Gavin John Ward (born 30 June 1970) is an English former professional footballer and coach, who is currently goalkeeping coach at Championship side Queens Park Rangers.

He played in the position of goalkeeper from 1987 until 2011. He notably played Premier League football for Leicester City as well as playing for Aston Villa, Shrewsbury Town, West Bromwich Albion, Cardiff City, Bradford City, Bolton Wanderers, Burnley, Stoke City, Walsall, Coventry City, Barnsley, Preston North End, Tranmere Rovers, Chester City, Wrexham, Hednesford Town and Gainsborough Trinity.

Playing career
Ward was born in Sutton Coldfield and began his career with Aston Villa before moving on to Shrewsbury Town. He failed to make an appearance for either club and left for West Bromwich Albion where he made his professional debut in a League Cup match against Bradford City. He then moved to Cardiff City where he finally found regular football becoming a regular in the 1991–92 season and helped the "Bluebirds" win the Division Three title in 1992–93.

He made over 60 league and cup appearances for Cardiff in four seasons before moving to Leicester City for a transfer fee of £175,000 in 1993 where he help them to win promotion to the Premier League in 1994. After leaving Leicester he had a short spell at Bradford City before Bolton Wanderers paid £300,000 for his services in 1996, allowing Ward to again taste top-flight action. He spent three seasons at the Reebok Stadium acting as back-up to Keith Branagan. He spent the first half of the 1998–99 season on loan at Burnley before joining Stoke City on a permanent basis in March 1998. He instantly established himself as first choice 'keeper at the Britannia Stadium and he played in all the club's 60 fixtures during a hectic 1999–2000 season which saw Stoke win the Football League Trophy and reach the play-offs as Stoke lost controversially to Gillingham. He was second choice at Stoke in 2000–01 and 2001–02 and joined Walsall in the summer of 2002.
######
THINGS TO DO –
A: In the Gavin Ward text, what transfer fee did Leicester City pay for him in 1993?
B: Echo the passage of the Gavin Ward text from "Playing career" up to and including "title in 1992–93.".
C: Decide whether each statement agrees with the Gavin Ward text: (i) Ward was born in Sutton Coldfield. (ii) Bolton Wanderers paid £175,000 for Ward. (iii) Ward played in all 60 of Stoke's fixtures in the 1999–2000 season.

EXTRACTED INFORMATION –
######
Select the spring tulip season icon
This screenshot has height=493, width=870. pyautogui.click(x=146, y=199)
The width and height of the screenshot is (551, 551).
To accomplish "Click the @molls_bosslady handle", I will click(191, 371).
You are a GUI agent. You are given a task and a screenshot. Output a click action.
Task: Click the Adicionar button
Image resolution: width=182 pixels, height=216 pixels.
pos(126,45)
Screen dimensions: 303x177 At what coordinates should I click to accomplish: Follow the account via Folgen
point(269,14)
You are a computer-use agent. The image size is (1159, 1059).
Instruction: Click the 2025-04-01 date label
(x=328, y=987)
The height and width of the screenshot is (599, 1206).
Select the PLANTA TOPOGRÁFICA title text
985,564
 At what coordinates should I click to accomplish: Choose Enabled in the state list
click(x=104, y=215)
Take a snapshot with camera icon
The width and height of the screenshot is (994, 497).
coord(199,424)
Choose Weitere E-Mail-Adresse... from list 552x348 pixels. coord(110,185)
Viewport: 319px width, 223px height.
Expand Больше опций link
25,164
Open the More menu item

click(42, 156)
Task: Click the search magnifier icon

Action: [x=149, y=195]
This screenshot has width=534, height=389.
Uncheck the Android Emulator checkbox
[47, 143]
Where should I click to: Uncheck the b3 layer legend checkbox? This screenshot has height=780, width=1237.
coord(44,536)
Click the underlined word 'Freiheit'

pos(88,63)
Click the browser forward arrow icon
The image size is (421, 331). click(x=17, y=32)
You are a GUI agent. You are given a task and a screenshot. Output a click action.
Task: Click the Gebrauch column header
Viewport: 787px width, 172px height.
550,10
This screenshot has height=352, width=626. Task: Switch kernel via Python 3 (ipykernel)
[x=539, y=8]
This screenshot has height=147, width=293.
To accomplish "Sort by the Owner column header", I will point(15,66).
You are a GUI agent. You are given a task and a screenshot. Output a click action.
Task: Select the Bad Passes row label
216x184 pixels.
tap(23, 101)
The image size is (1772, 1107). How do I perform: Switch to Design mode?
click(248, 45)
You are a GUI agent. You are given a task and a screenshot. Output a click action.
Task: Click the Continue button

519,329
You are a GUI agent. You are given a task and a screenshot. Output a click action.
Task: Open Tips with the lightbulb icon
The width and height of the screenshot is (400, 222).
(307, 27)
######
RESULTS FOR EACH TASK –
A: £175,000

B:
Playing career
Ward was born in Sutton Coldfield and began his career with Aston Villa before moving on to Shrewsbury Town. He failed to make an appearance for either club and left for West Bromwich Albion where he made his professional debut in a League Cup match against Bradford City. He then moved to Cardiff City where he finally found regular football becoming a regular in the 1991–92 season and helped the "Bluebirds" win the Division Three title in 1992–93.

C:
(i) Yes: "Ward was born in Sutton Coldfield"
(ii) No: "Bolton Wanderers paid £300,000 for his services in 1996"
(iii) Yes: "he played in all the club's 60 fixtures during a hectic 1999–2000 season"